Developing a memory-efficient GPGPU-parallelized contact detection algorithm for 3D engineering-scale FDEM simulations

Abstract

Despite FDEM’s superior advantages in modeling solid deformation and fracturing behaviors for engineering-scale analysis, it has been restricted to two-dimensional (2D) scenarios, with three-dimensional (3D) scenarios remaining relatively unexplored due to excessive memory constraints and computational overheads, especially in contact-related computations. This study proposes a GPGPU-parallelized contact detection algorithm to address memory constraints in 3D FDEM engineering-scale simulations. The search domain is initially divided into equally sized search cells (subCells). Through an initial element mapping procedure, subCells containing at least one solid element (realCells) are identified. RealCells are dynamically pinpointed through hashing, forming subCell-realCell lists, which allows directly allocating GPU’s memory to useful realCells instead of all subCells. Then, a second element mapping operation populates realCells with element IDs, followed by a broad search at the CUDA block level for potential contacts and a narrow search to determine actual contacts.

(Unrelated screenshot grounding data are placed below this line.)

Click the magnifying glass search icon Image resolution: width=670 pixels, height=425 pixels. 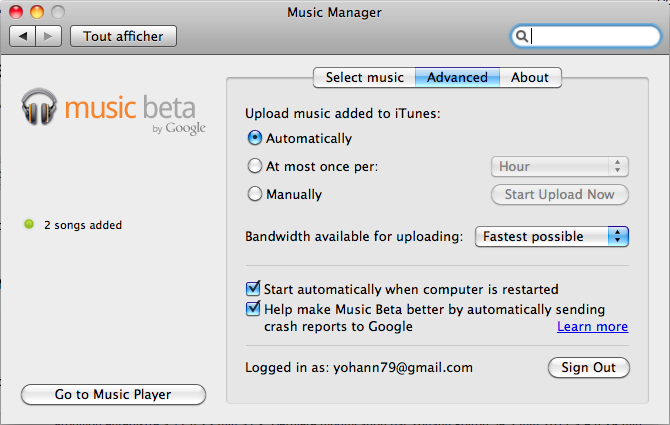point(521,36)
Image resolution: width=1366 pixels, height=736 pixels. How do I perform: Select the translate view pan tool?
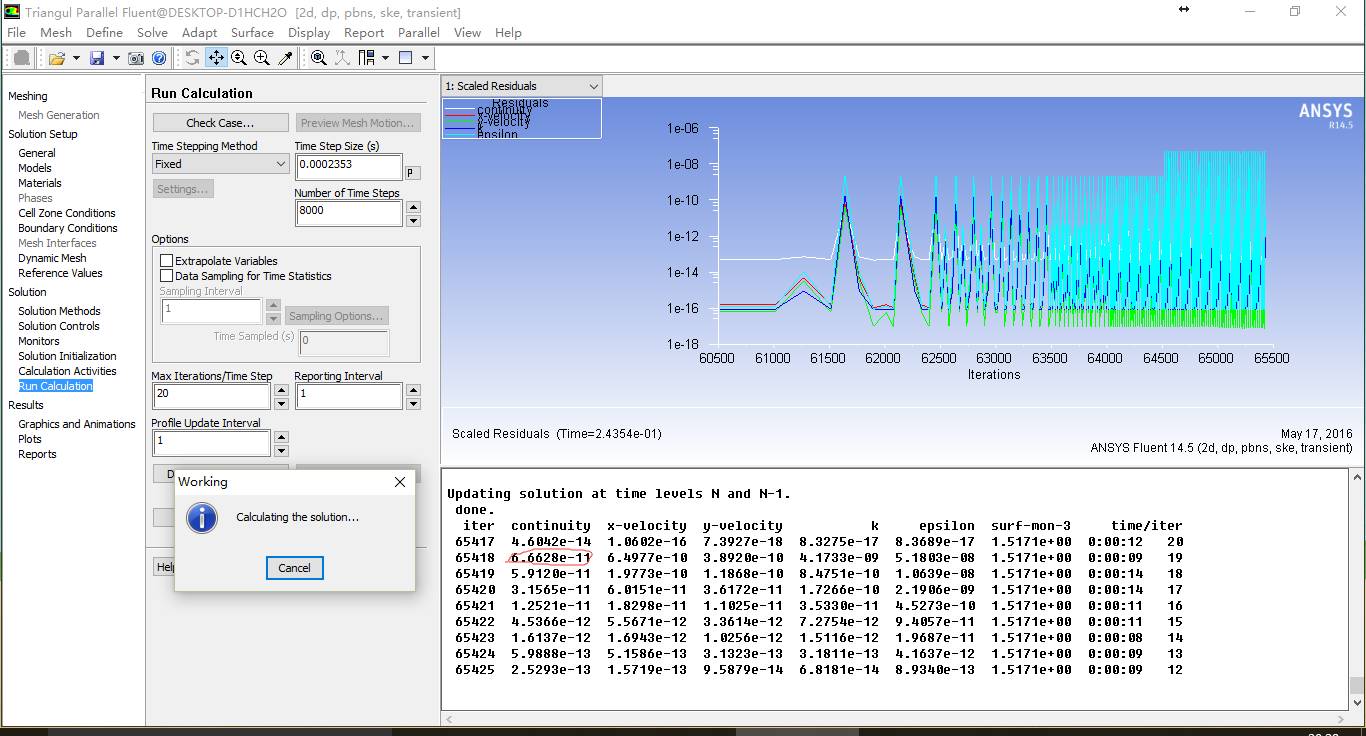click(x=216, y=58)

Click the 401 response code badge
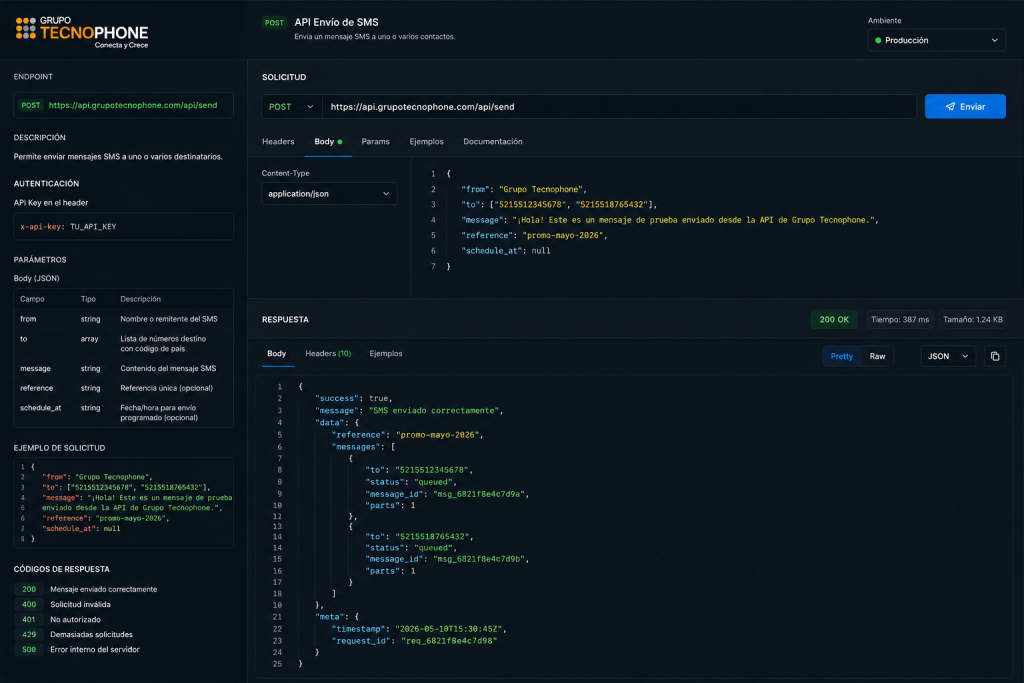click(x=29, y=620)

The algorithm’s effectiveness is first verified through three benchmark tests, and then further highlighted by two engineering-scale simulations showcasing a significant decrease in GPU memory consumption with the comparable computational time. We demonstrate that the proposed algorithm reduces memory usage of the contact detection phase by 85% compared to the conventional algorithm in a 3D engineering-scale simulation involving over 8.5 million tetrahedral and 17.6 million cohesive elements.